[What is required]
Without omitting anything, return the records precisely as given.

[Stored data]
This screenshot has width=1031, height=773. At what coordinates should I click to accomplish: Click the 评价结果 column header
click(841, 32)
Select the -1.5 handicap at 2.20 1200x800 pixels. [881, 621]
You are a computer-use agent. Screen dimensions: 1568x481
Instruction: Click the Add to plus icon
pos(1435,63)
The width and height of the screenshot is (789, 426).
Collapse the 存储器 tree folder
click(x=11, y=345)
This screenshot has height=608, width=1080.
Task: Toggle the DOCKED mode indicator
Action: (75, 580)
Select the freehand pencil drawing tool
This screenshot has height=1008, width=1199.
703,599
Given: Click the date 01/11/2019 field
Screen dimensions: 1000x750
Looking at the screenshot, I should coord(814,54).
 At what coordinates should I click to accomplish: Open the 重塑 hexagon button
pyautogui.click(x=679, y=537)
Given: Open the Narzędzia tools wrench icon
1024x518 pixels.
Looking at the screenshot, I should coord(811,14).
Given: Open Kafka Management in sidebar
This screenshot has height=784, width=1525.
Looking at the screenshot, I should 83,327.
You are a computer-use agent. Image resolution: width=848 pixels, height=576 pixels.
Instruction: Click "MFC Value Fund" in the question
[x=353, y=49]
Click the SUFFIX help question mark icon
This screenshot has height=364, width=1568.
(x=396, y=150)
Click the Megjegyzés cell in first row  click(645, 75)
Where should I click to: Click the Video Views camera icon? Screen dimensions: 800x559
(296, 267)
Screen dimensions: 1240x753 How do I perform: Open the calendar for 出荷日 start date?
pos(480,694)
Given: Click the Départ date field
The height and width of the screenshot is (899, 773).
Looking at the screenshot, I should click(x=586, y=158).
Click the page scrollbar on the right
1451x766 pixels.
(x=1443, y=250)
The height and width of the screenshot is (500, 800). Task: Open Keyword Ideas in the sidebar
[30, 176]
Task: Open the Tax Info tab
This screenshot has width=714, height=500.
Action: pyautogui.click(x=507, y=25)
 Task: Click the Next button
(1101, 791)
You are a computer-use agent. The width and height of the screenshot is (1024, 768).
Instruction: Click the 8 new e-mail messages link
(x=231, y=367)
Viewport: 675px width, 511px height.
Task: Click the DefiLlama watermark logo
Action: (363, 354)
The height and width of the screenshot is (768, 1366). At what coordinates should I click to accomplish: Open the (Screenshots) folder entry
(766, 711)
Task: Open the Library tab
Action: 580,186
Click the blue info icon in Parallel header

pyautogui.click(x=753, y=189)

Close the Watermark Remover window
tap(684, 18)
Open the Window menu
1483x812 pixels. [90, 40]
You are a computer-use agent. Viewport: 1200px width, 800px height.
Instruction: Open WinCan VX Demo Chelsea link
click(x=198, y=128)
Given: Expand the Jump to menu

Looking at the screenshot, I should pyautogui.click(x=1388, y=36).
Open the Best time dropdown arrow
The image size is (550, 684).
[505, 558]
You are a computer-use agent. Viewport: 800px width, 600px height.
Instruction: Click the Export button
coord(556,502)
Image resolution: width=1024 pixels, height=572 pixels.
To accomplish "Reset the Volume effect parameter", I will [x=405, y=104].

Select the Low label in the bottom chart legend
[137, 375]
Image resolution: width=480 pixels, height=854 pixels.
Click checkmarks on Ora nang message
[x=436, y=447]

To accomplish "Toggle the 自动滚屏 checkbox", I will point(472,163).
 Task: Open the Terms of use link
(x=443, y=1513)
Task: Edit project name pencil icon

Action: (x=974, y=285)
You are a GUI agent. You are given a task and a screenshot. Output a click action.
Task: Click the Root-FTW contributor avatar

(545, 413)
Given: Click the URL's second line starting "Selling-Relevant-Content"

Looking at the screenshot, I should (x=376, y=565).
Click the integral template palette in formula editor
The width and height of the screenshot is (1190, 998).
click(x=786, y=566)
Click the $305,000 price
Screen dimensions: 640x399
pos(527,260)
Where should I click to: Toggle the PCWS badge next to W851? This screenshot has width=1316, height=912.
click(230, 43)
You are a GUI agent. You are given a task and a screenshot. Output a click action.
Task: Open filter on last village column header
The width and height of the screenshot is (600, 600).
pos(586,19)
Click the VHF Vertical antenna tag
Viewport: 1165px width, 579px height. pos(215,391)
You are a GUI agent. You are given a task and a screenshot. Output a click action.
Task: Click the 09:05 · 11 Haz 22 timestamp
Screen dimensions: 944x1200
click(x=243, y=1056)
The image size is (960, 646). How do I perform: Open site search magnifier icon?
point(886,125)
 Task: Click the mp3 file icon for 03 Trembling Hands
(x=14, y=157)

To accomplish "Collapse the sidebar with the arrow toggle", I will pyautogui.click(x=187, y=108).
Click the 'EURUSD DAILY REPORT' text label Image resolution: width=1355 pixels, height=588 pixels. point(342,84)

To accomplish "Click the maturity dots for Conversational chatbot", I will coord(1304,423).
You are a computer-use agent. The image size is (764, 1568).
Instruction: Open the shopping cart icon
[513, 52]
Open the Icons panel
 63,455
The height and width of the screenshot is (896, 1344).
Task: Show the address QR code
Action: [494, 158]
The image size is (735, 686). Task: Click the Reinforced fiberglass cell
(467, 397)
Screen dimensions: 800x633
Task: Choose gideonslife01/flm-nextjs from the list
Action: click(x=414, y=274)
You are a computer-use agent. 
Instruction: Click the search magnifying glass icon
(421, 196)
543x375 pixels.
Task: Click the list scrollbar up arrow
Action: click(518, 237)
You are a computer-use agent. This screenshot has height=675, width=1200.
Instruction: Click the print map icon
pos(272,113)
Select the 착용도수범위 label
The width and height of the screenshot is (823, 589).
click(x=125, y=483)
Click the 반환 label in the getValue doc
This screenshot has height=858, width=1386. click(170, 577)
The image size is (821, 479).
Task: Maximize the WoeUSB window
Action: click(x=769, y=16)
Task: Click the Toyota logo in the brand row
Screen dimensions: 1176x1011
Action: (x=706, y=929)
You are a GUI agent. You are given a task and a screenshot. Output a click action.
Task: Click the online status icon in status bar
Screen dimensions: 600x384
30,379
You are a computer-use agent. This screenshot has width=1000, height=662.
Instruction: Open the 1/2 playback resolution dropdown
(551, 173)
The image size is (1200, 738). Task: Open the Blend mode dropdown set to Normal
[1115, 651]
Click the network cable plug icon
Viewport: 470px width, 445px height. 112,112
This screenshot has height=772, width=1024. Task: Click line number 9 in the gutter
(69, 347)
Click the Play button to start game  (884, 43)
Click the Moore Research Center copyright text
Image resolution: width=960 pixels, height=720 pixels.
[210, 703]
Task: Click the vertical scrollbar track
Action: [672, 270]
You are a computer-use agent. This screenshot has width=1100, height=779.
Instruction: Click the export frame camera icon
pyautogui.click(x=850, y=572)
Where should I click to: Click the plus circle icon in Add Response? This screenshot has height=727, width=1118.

[Answer box]
This screenshot has width=1031, height=773. At what coordinates should I click to accomplish: Click the 评价结果 column header
click(841, 32)
Select the -1.5 handicap at 2.20 1200x800 pixels. [881, 621]
You are a computer-use agent. Screen dimensions: 1568x481
Instruction: Click the Add to plus icon
pos(1435,63)
The width and height of the screenshot is (789, 426).
Collapse the 存储器 tree folder
click(x=11, y=345)
This screenshot has height=608, width=1080.
Task: Toggle the DOCKED mode indicator
Action: (75, 580)
Select the freehand pencil drawing tool
This screenshot has height=1008, width=1199.
703,599
Given: Click the date 01/11/2019 field
Screen dimensions: 1000x750
Looking at the screenshot, I should coord(814,54).
 At what coordinates should I click to accomplish: Open the 重塑 hexagon button
pyautogui.click(x=679, y=537)
Given: Open the Narzędzia tools wrench icon
1024x518 pixels.
Looking at the screenshot, I should coord(811,14).
Given: Open Kafka Management in sidebar
This screenshot has height=784, width=1525.
Looking at the screenshot, I should 83,327.
You are a computer-use agent. Image resolution: width=848 pixels, height=576 pixels.
Instruction: Click "MFC Value Fund" in the question
[x=353, y=49]
Click the SUFFIX help question mark icon
This screenshot has height=364, width=1568.
(x=396, y=150)
Click the Megjegyzés cell in first row  click(645, 75)
Where should I click to: Click the Video Views camera icon? Screen dimensions: 800x559
(296, 267)
Screen dimensions: 1240x753 How do I perform: Open the calendar for 出荷日 start date?
pos(480,694)
Given: Click the Départ date field
The height and width of the screenshot is (899, 773).
Looking at the screenshot, I should click(x=586, y=158).
Click the page scrollbar on the right
1451x766 pixels.
(x=1443, y=250)
The height and width of the screenshot is (500, 800). Task: Open Keyword Ideas in the sidebar
[30, 176]
Task: Open the Tax Info tab
This screenshot has width=714, height=500.
Action: pyautogui.click(x=507, y=25)
 Task: Click the Next button
(1101, 791)
You are a computer-use agent. The width and height of the screenshot is (1024, 768).
Instruction: Click the 8 new e-mail messages link
(x=231, y=367)
Viewport: 675px width, 511px height.
Task: Click the DefiLlama watermark logo
Action: (363, 354)
The height and width of the screenshot is (768, 1366). At what coordinates should I click to accomplish: Open the (Screenshots) folder entry
(766, 711)
Task: Open the Library tab
Action: 580,186
Click the blue info icon in Parallel header

pyautogui.click(x=753, y=189)

Close the Watermark Remover window
tap(684, 18)
Open the Window menu
1483x812 pixels. [90, 40]
You are a computer-use agent. Viewport: 1200px width, 800px height.
Instruction: Open WinCan VX Demo Chelsea link
click(x=198, y=128)
Given: Expand the Jump to menu

Looking at the screenshot, I should pyautogui.click(x=1388, y=36).
Open the Best time dropdown arrow
The image size is (550, 684).
[505, 558]
You are a computer-use agent. Viewport: 800px width, 600px height.
Instruction: Click the Export button
coord(556,502)
Image resolution: width=1024 pixels, height=572 pixels.
To accomplish "Reset the Volume effect parameter", I will [x=405, y=104].

Select the Low label in the bottom chart legend
[137, 375]
Image resolution: width=480 pixels, height=854 pixels.
Click checkmarks on Ora nang message
[x=436, y=447]

To accomplish "Toggle the 自动滚屏 checkbox", I will point(472,163).
 Task: Open the Terms of use link
(x=443, y=1513)
Task: Edit project name pencil icon

Action: (x=974, y=285)
You are a GUI agent. You are given a task and a screenshot. Output a click action.
Task: Click the Root-FTW contributor avatar

(545, 413)
Given: Click the URL's second line starting "Selling-Relevant-Content"

Looking at the screenshot, I should (x=376, y=565).
Click the integral template palette in formula editor
The width and height of the screenshot is (1190, 998).
click(x=786, y=566)
Click the $305,000 price
Screen dimensions: 640x399
pos(527,260)
Where should I click to: Toggle the PCWS badge next to W851? This screenshot has width=1316, height=912.
click(230, 43)
You are a GUI agent. You are given a task and a screenshot. Output a click action.
Task: Open filter on last village column header
The width and height of the screenshot is (600, 600).
pos(586,19)
Click the VHF Vertical antenna tag
Viewport: 1165px width, 579px height. pos(215,391)
You are a GUI agent. You are given a task and a screenshot. Output a click action.
Task: Click the 09:05 · 11 Haz 22 timestamp
Screen dimensions: 944x1200
click(x=243, y=1056)
The image size is (960, 646). How do I perform: Open site search magnifier icon?
point(886,125)
 Task: Click the mp3 file icon for 03 Trembling Hands
(x=14, y=157)

To accomplish "Collapse the sidebar with the arrow toggle", I will pyautogui.click(x=187, y=108).
Click the 'EURUSD DAILY REPORT' text label Image resolution: width=1355 pixels, height=588 pixels. point(342,84)

To accomplish "Click the maturity dots for Conversational chatbot", I will coord(1304,423).
You are a computer-use agent. The image size is (764, 1568).
Instruction: Open the shopping cart icon
[513, 52]
Open the Icons panel
 63,455
The height and width of the screenshot is (896, 1344).
Task: Show the address QR code
Action: [494, 158]
The image size is (735, 686). Task: Click the Reinforced fiberglass cell
(467, 397)
Screen dimensions: 800x633
Task: Choose gideonslife01/flm-nextjs from the list
Action: click(x=414, y=274)
You are a computer-use agent. 
Instruction: Click the search magnifying glass icon
(421, 196)
543x375 pixels.
Task: Click the list scrollbar up arrow
Action: click(518, 237)
You are a computer-use agent. This screenshot has height=675, width=1200.
Instruction: Click the print map icon
pos(272,113)
Select the 착용도수범위 label
The width and height of the screenshot is (823, 589).
click(x=125, y=483)
Click the 반환 label in the getValue doc
This screenshot has height=858, width=1386. click(170, 577)
The image size is (821, 479).
Task: Maximize the WoeUSB window
Action: click(x=769, y=16)
Task: Click the Toyota logo in the brand row
Screen dimensions: 1176x1011
Action: (x=706, y=929)
You are a GUI agent. You are given a task and a screenshot. Output a click action.
Task: Click the online status icon in status bar
Screen dimensions: 600x384
30,379
You are a computer-use agent. This screenshot has width=1000, height=662.
Instruction: Open the 1/2 playback resolution dropdown
(551, 173)
The image size is (1200, 738). Task: Open the Blend mode dropdown set to Normal
[1115, 651]
Click the network cable plug icon
Viewport: 470px width, 445px height. 112,112
This screenshot has height=772, width=1024. Task: Click line number 9 in the gutter
(69, 347)
Click the Play button to start game  (884, 43)
Click the Moore Research Center copyright text
Image resolution: width=960 pixels, height=720 pixels.
[210, 703]
Task: Click the vertical scrollbar track
Action: [672, 270]
You are a computer-use agent. This screenshot has width=1100, height=779.
Instruction: Click the export frame camera icon
pyautogui.click(x=850, y=572)
Where should I click to: Click the plus circle icon in Add Response? This screenshot has height=727, width=1118.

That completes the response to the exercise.